Screenshot grounding data
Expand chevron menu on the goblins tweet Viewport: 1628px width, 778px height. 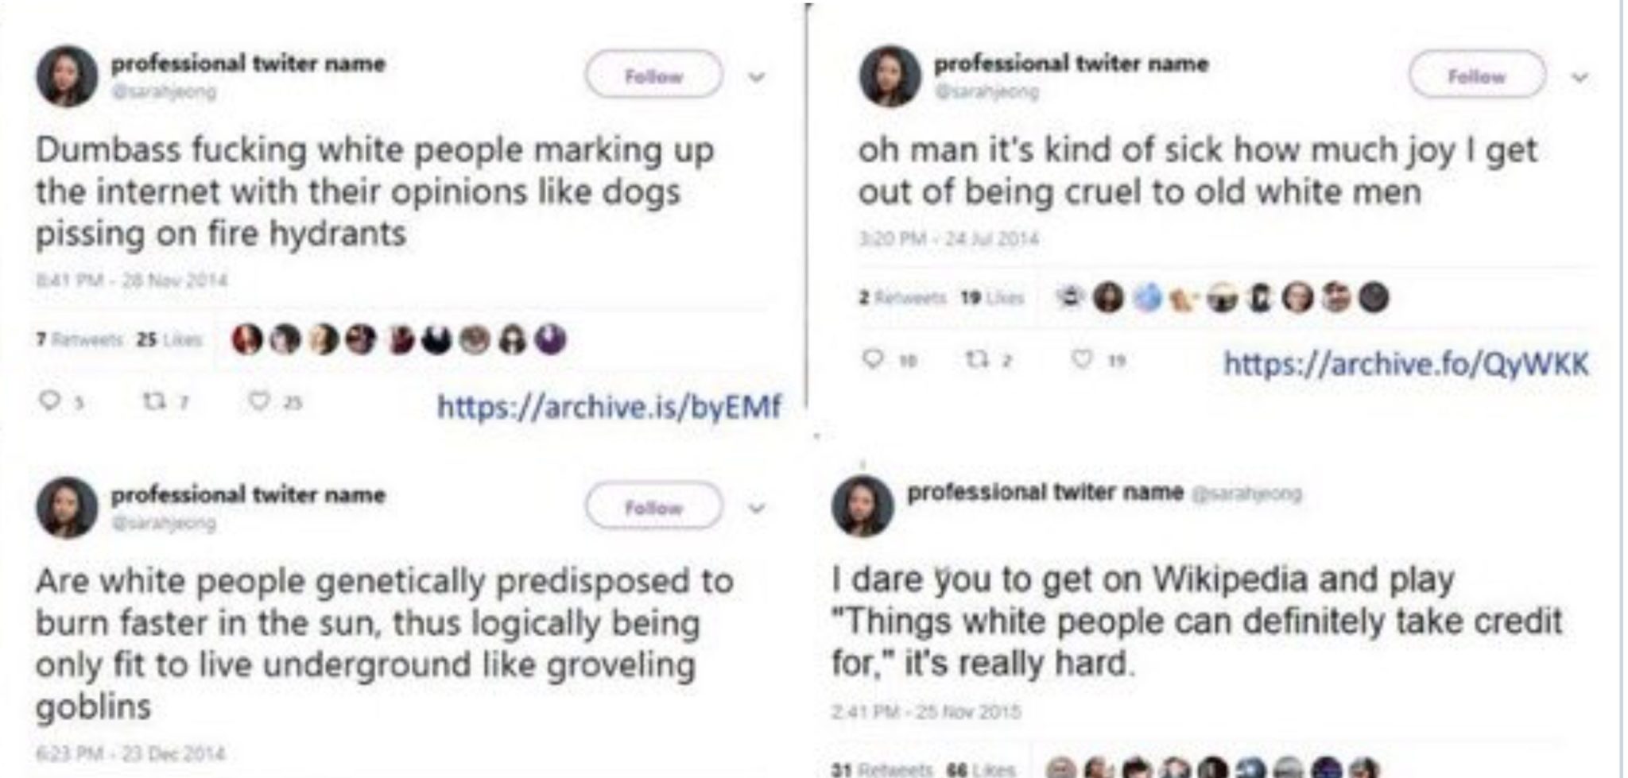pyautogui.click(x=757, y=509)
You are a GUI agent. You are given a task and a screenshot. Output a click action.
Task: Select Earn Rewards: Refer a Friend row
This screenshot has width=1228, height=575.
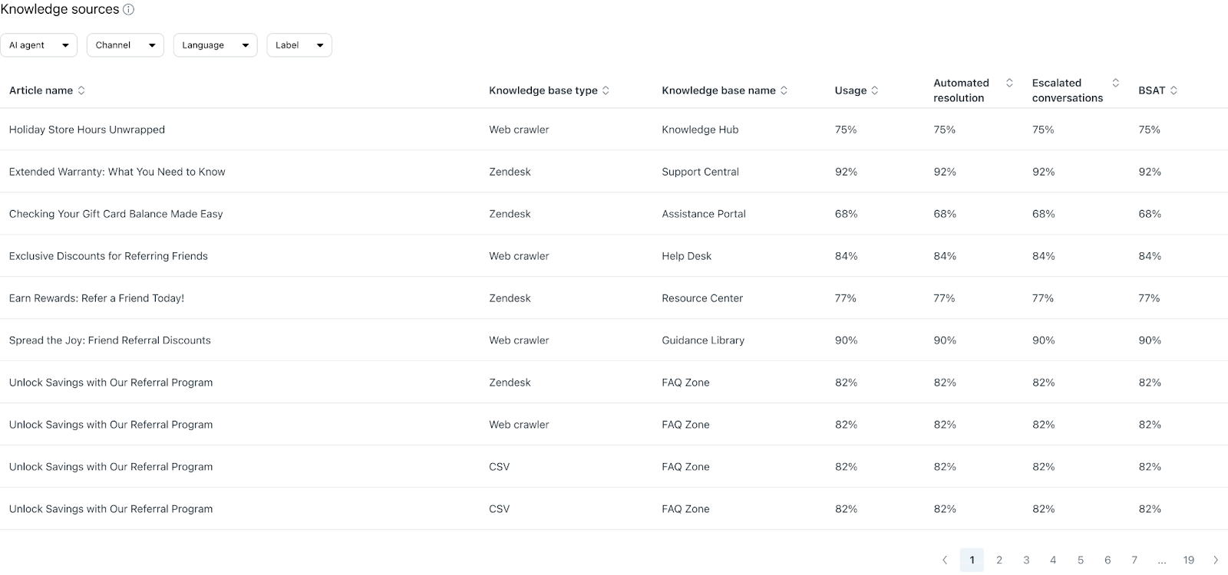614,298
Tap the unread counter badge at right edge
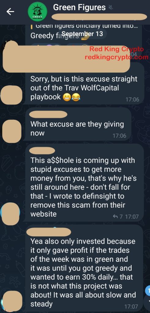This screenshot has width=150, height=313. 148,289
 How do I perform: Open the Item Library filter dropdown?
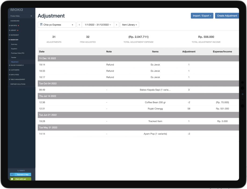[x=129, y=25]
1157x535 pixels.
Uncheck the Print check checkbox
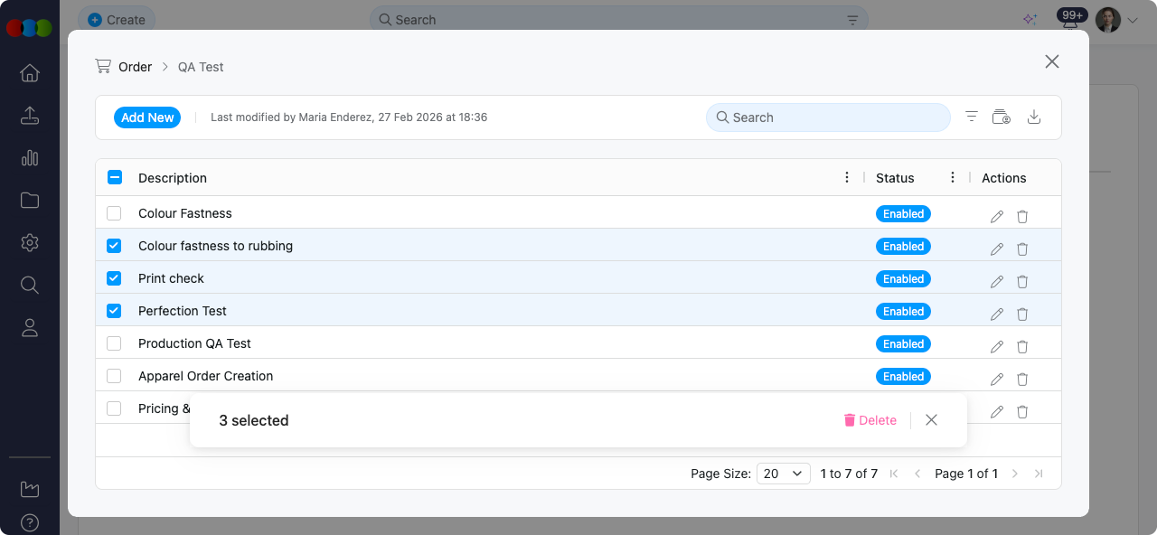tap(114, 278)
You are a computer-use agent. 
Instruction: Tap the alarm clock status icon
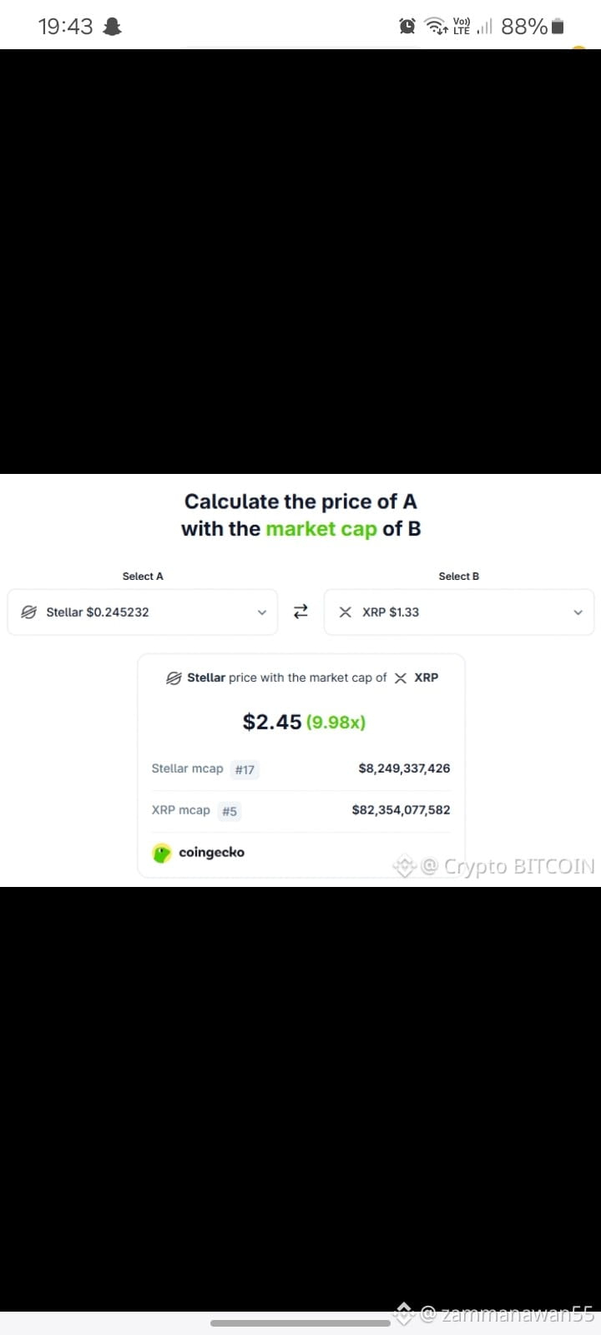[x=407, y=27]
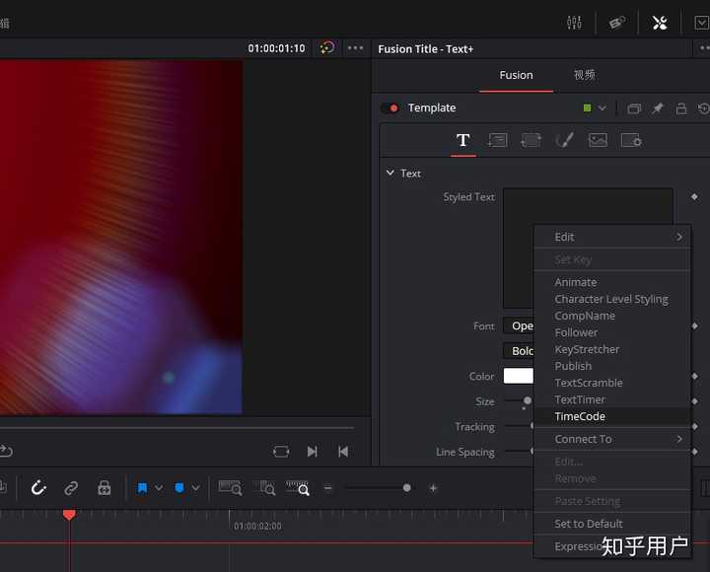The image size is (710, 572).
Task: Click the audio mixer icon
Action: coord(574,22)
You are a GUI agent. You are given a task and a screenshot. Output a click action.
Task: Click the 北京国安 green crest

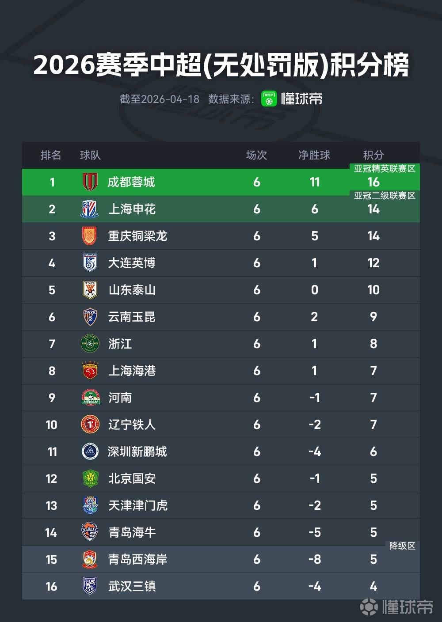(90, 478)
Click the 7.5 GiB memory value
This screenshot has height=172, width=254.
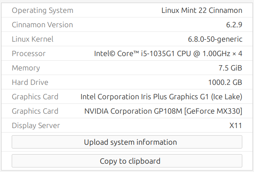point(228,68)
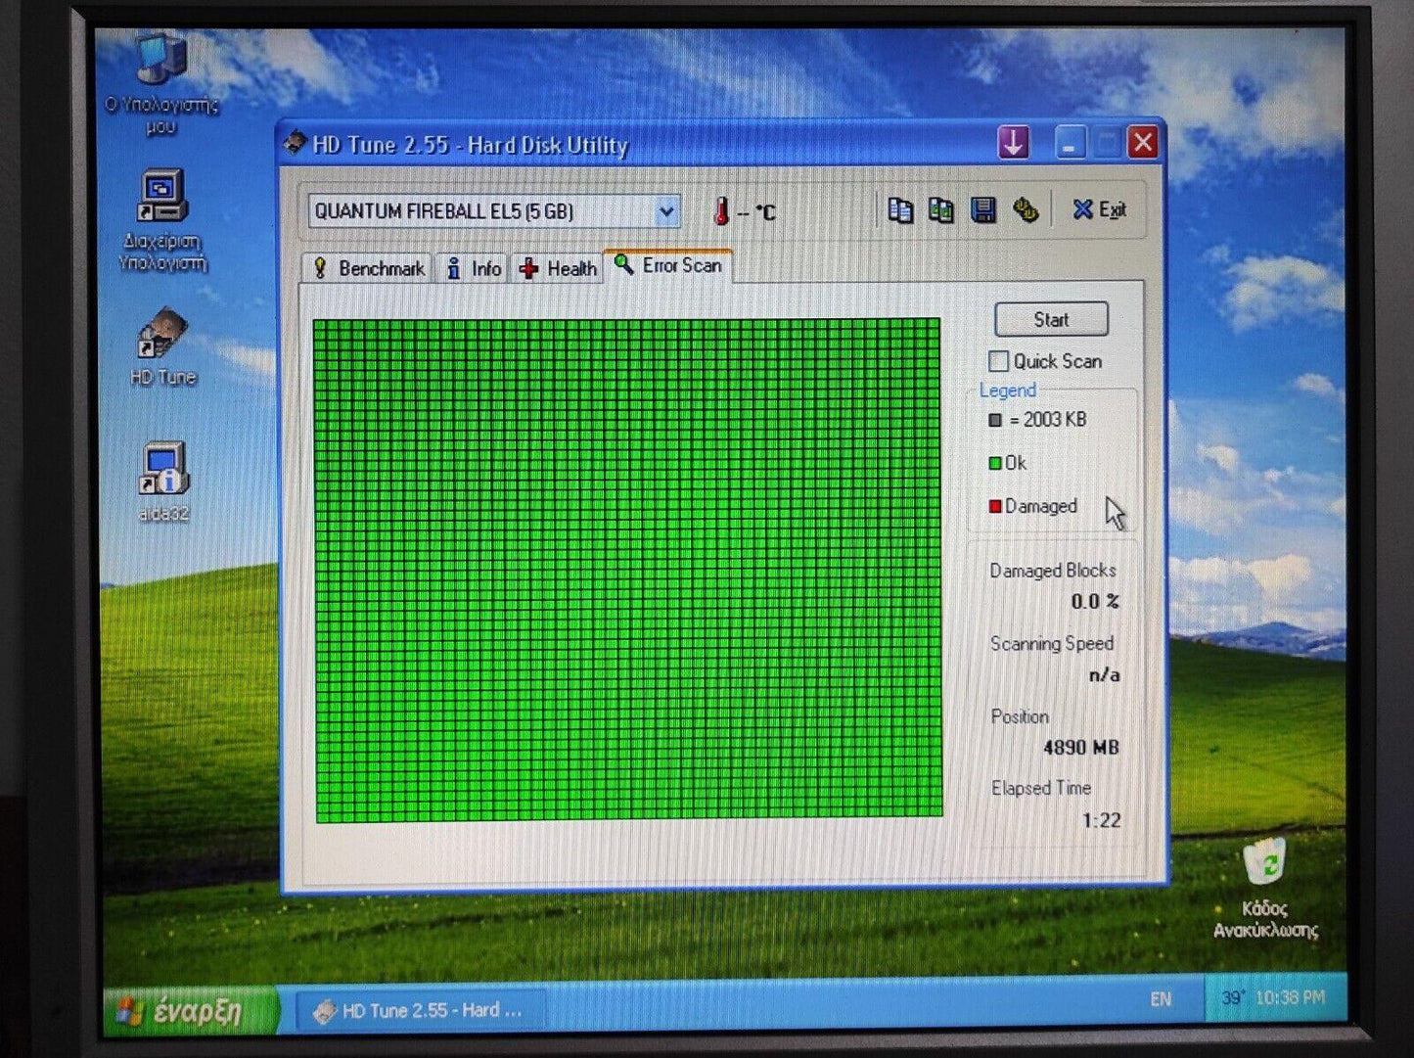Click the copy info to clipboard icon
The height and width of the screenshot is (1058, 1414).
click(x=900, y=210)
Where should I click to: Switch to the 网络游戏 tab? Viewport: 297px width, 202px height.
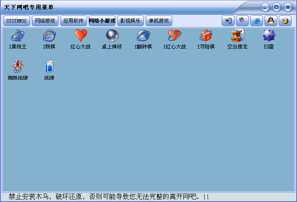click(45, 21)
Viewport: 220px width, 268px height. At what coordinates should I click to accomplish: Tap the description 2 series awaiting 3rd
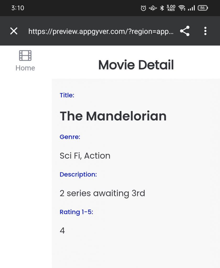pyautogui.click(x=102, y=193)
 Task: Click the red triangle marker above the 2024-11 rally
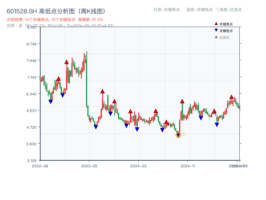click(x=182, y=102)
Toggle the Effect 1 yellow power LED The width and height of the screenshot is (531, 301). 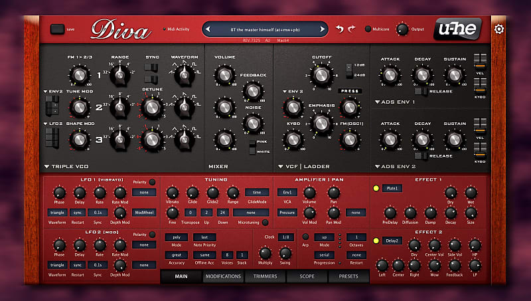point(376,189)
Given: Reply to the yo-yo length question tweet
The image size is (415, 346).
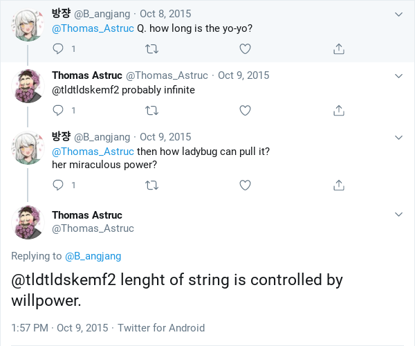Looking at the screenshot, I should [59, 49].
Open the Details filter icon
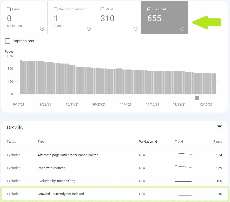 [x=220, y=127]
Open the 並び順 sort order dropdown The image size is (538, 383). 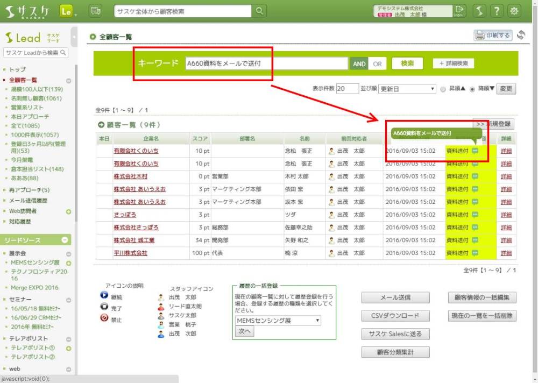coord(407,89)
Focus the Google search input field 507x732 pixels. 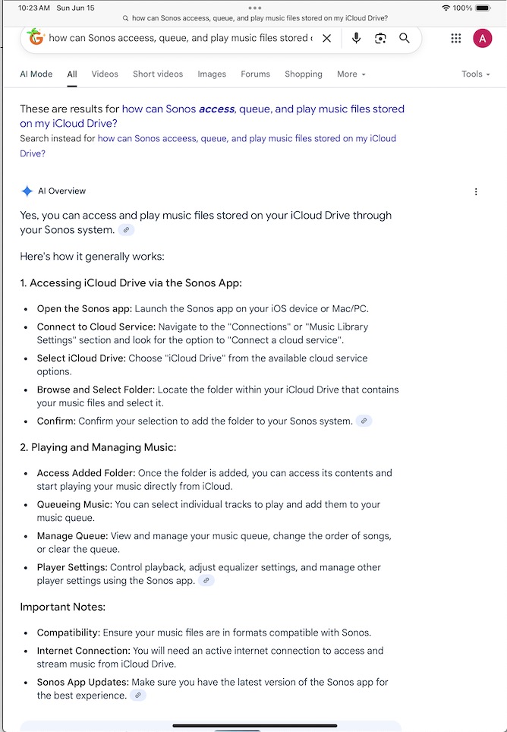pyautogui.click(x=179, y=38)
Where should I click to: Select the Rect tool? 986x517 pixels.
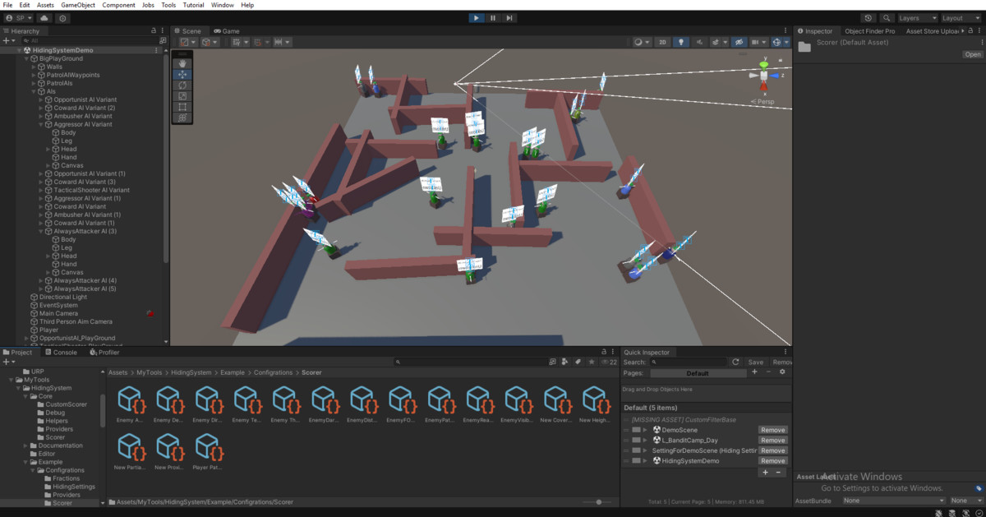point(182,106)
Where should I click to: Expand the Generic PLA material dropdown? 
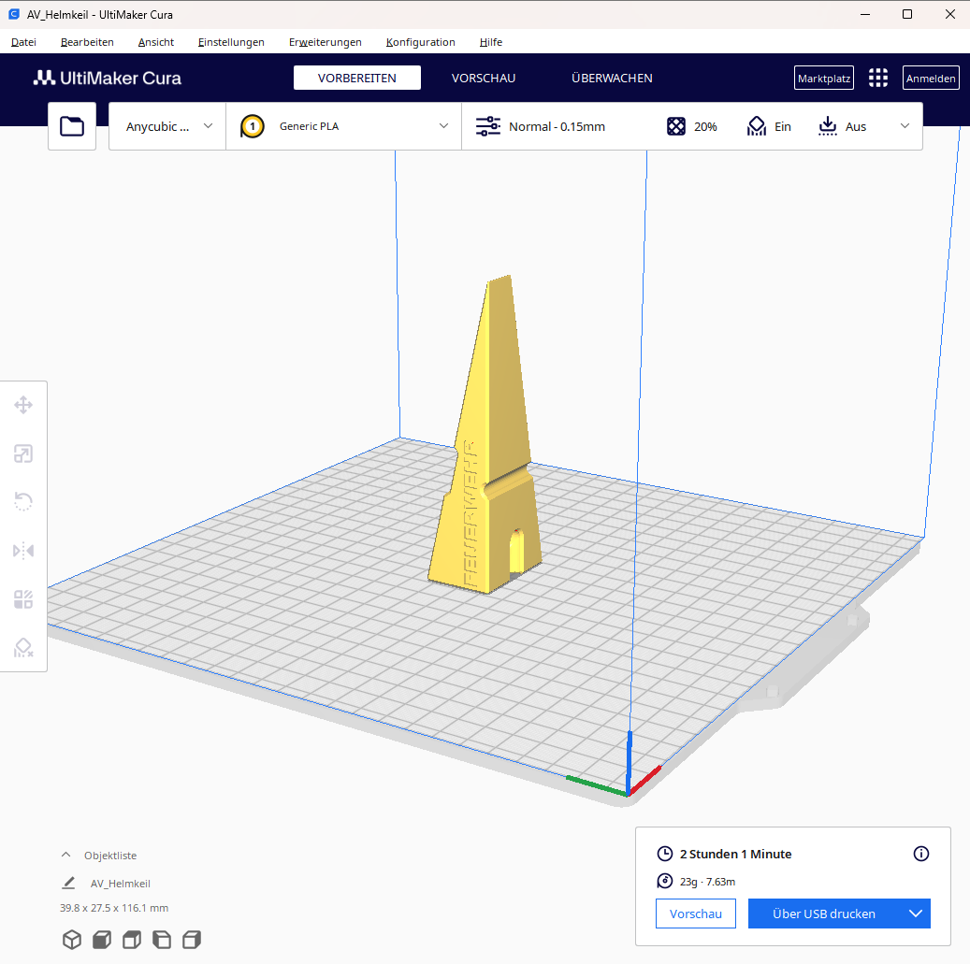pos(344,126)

* Exercise aim *
Lines starting at the one with "Where should I click to: Expand" and ending at the last line of the entries above must be restated word for word, with pictures omitted.

* Your solution *
Where should I click to: Expand the Generic PLA material dropdown? 
pos(344,126)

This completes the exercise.